On family vacations, the six of us kids paired up: our oldest two brothers, an older sister and the youngest brother, then Jean and me (although in the birth order, she was two places ahead). It was always us two in the back of the station wagon; us two sharing hotel beds; us two in the pool, on the bunny hill and in the row boat. For many years, Jean was my partner in fun and crime, and when people asked why she seemed different, I replied, as coached, “She’s special.”
I make sure my kids know that my special sister learned how to read, write and understand simple mathematics, rode her bike around town, swam like a whirling dervish, skied with the family, knew stats for every Cubs player (she still does), hung out with the crowd at her siblings’ high school parties, and, in her 20s, became “Employee of the Month” at the department store where she cleaned glass display cases and mirrors.
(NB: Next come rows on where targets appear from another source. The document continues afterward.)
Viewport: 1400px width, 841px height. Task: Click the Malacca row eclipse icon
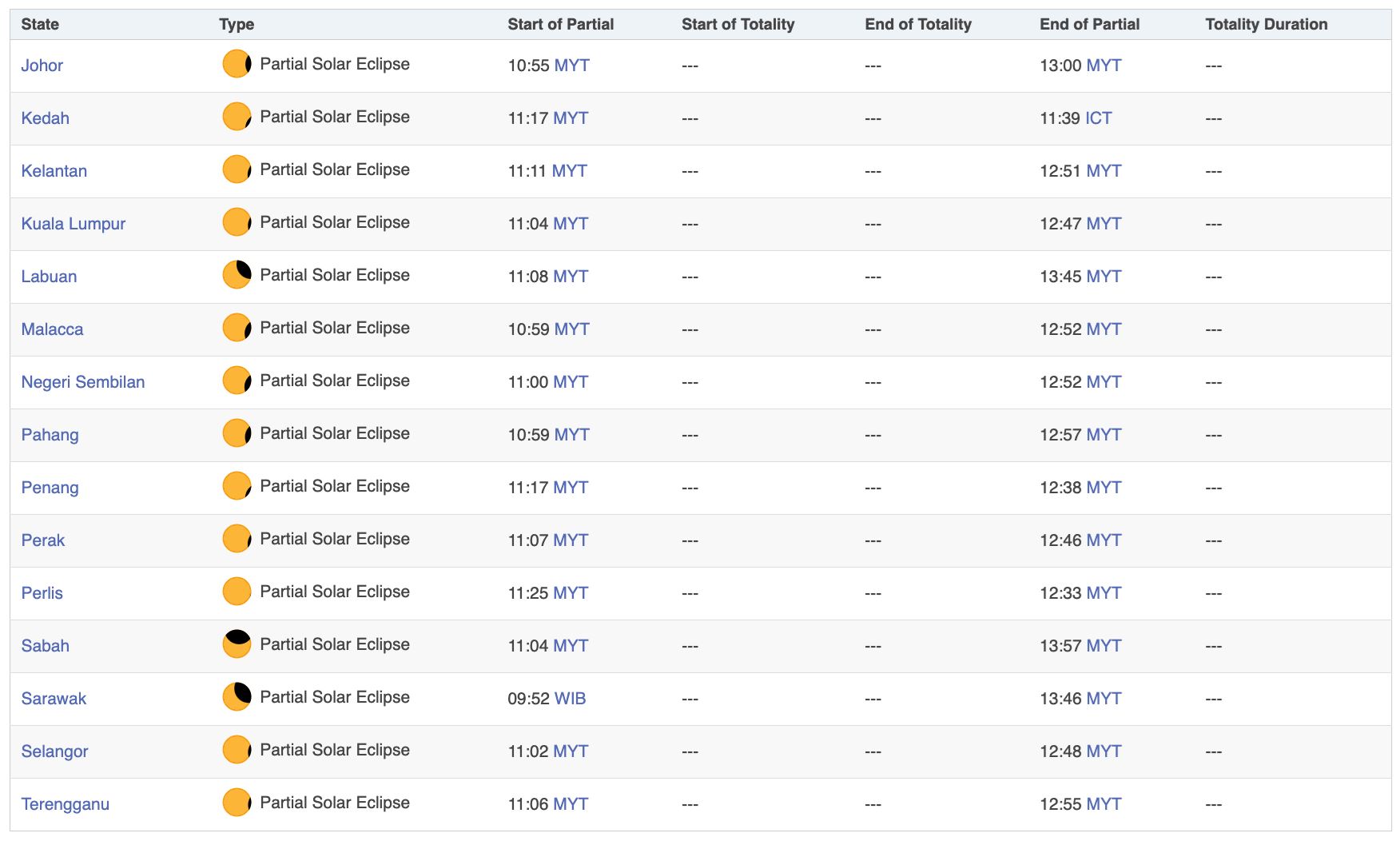(237, 328)
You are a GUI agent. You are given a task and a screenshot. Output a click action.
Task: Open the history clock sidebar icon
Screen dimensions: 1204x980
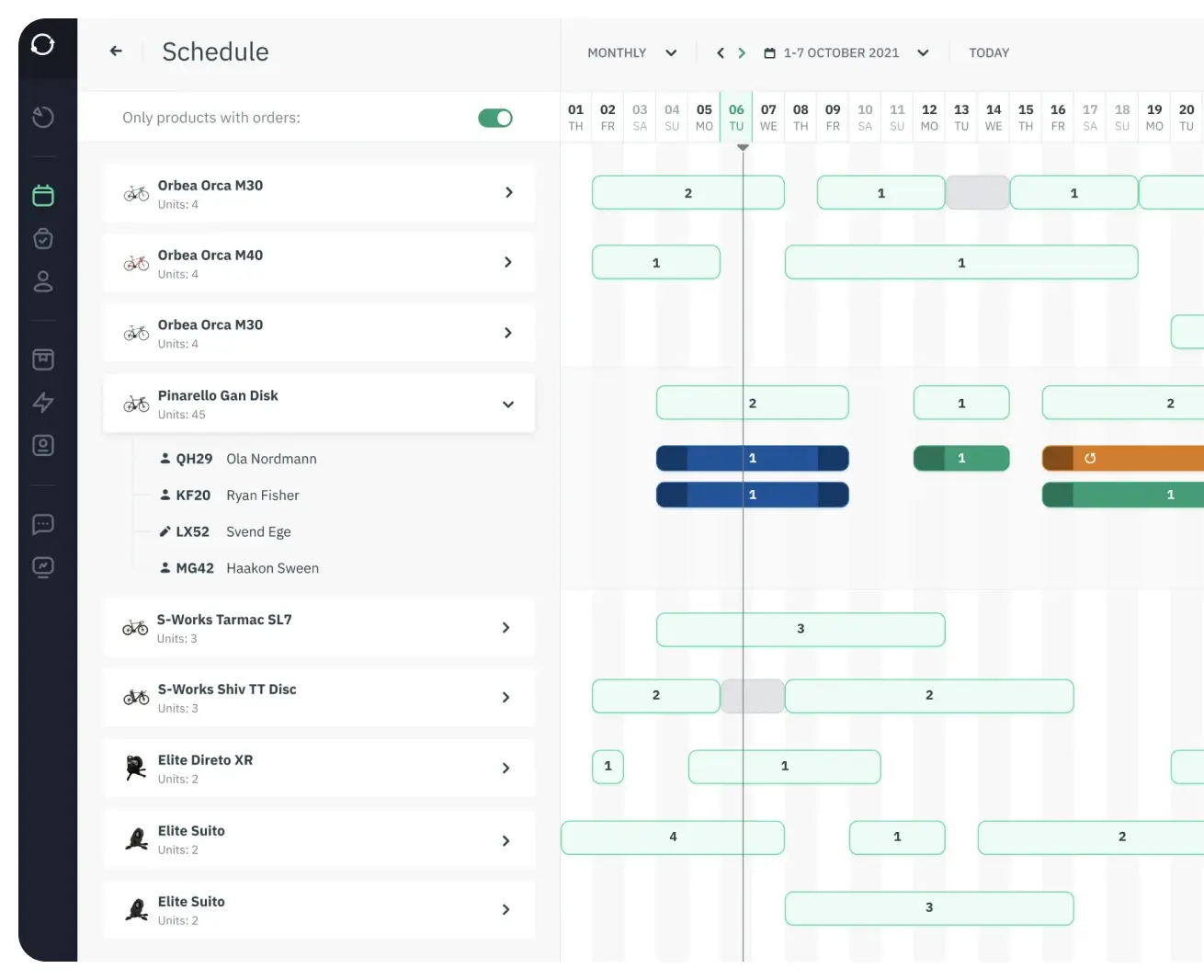click(x=43, y=117)
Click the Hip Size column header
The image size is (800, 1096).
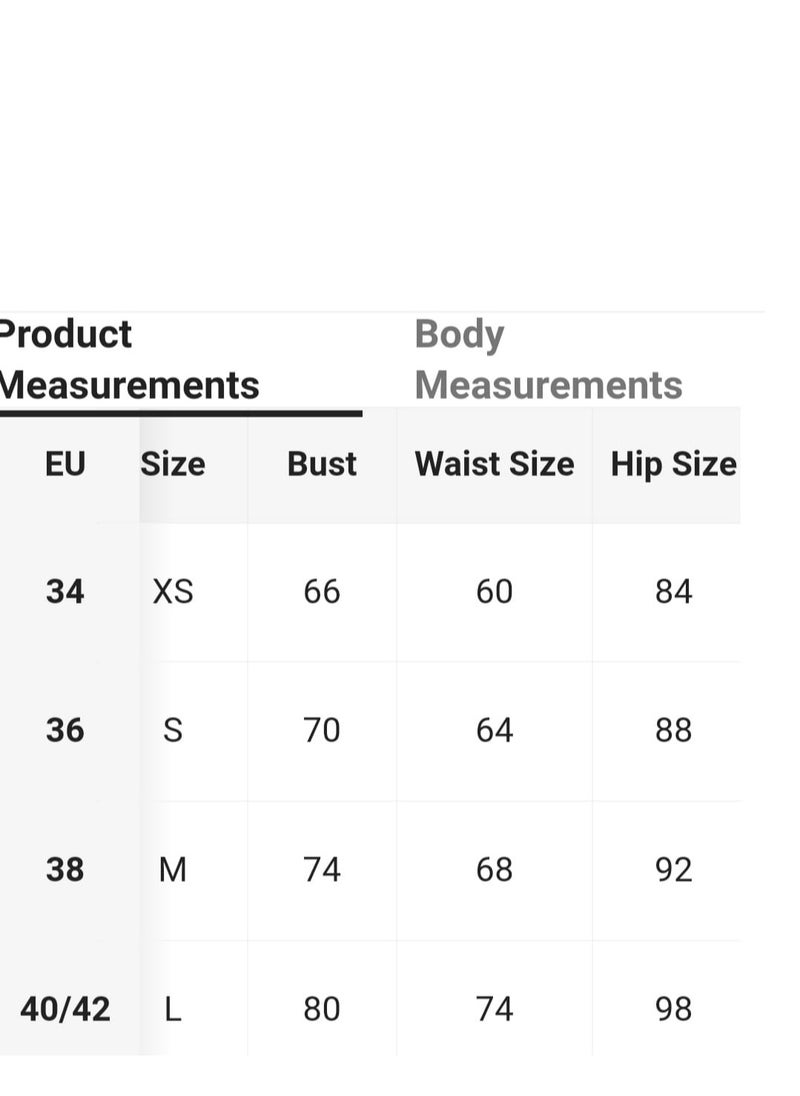click(674, 465)
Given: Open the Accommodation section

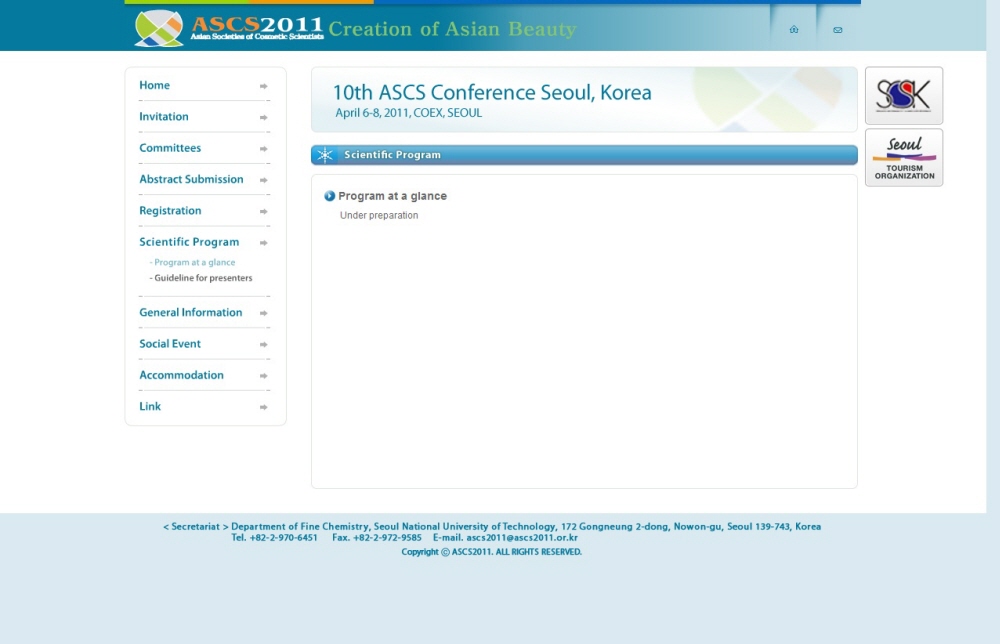Looking at the screenshot, I should click(x=181, y=376).
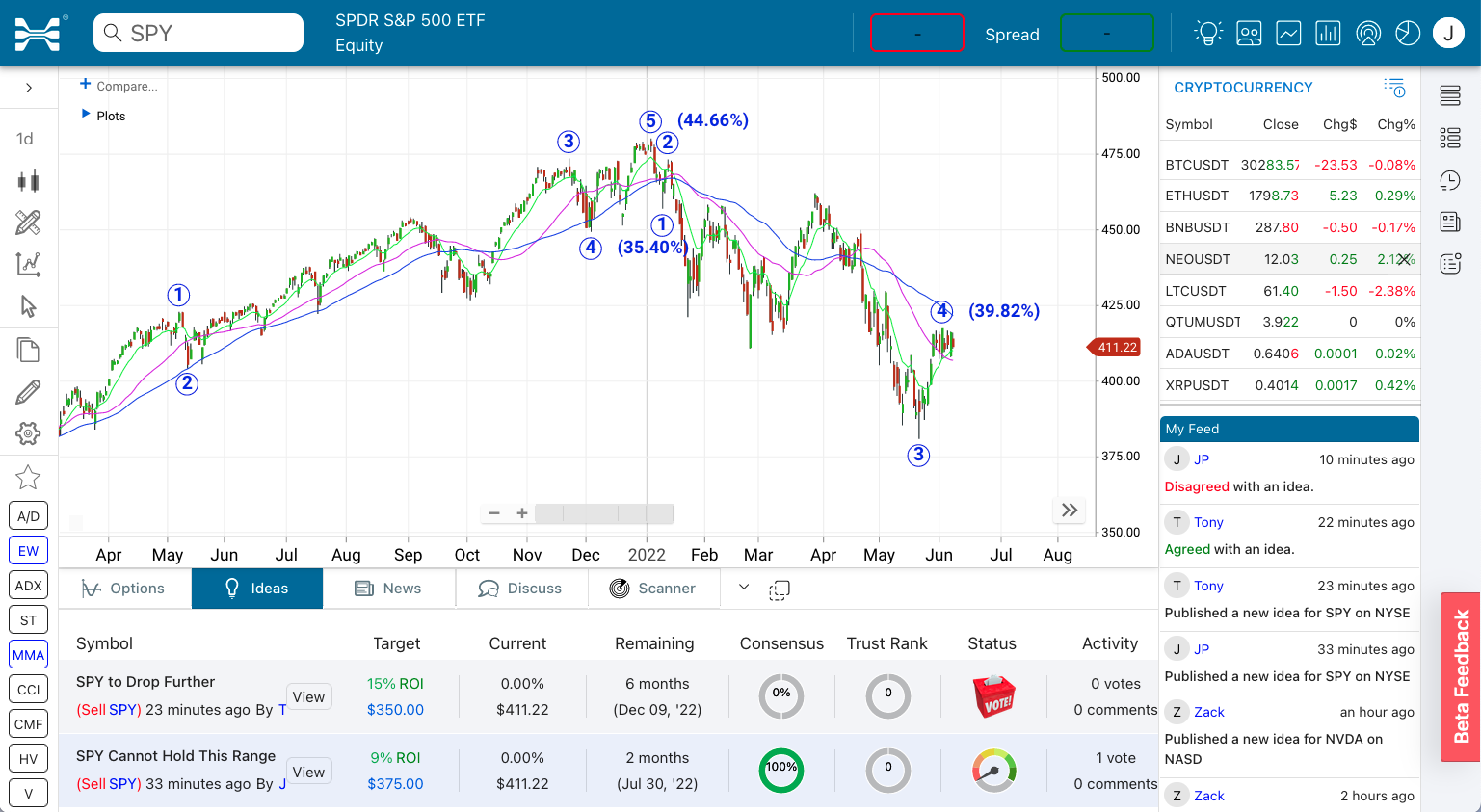
Task: Add SPY to favorites with star icon
Action: click(x=28, y=477)
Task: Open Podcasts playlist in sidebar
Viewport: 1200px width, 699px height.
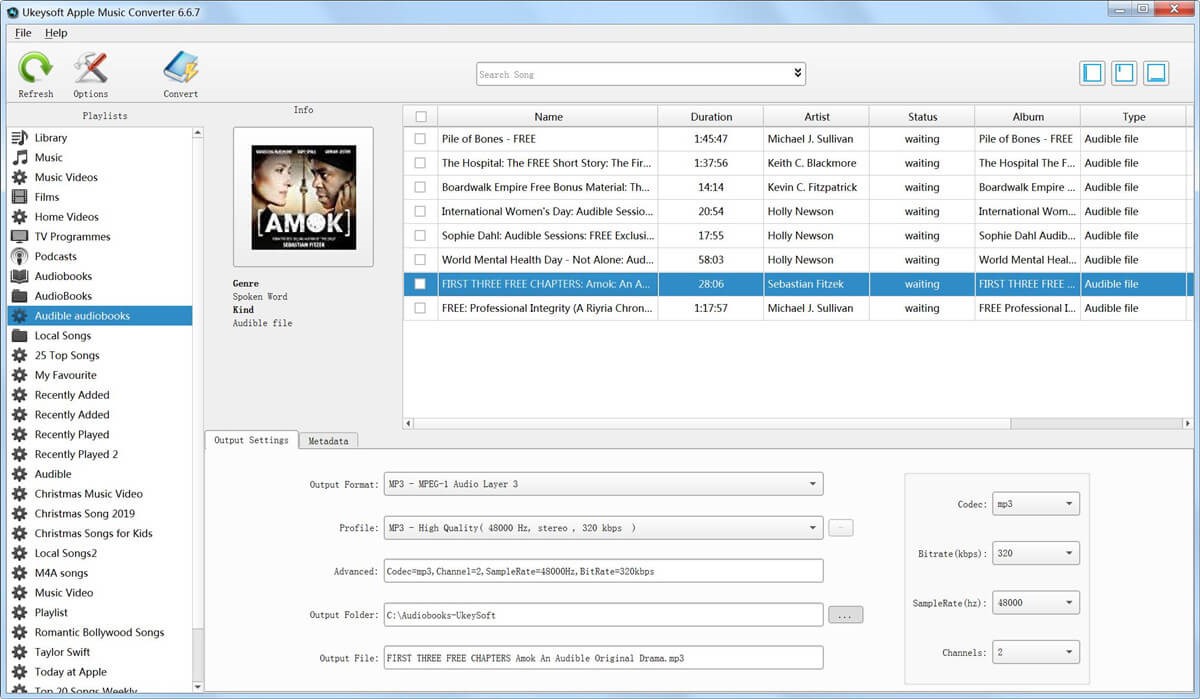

What I haven’t told my kids is that for a while, when I was in middle school, I was embarrassed of my sister. Somehow, I believed her retardation was a negative reflection of my family, or of me. I stopped hanging out with her. On family trips, I asked not to be partnered with Jean any more. She had a best friend from school and a part-time job in a junior-high cafeteria, and we more or less went our separate ways.
I did regret the loss, and tried to recover lost ground on weekend visits while still single and living in NYC. However, since marrying and having kids, I have found it difficult to focus on Jean during my rare and complicated trips “home,” where I need to balance time with family (especially my three nieces) and old friends. Managing my four little ones, as well as my husband, and making sure they all stay on time, on task and out of trouble keeps me plenty preoccupied.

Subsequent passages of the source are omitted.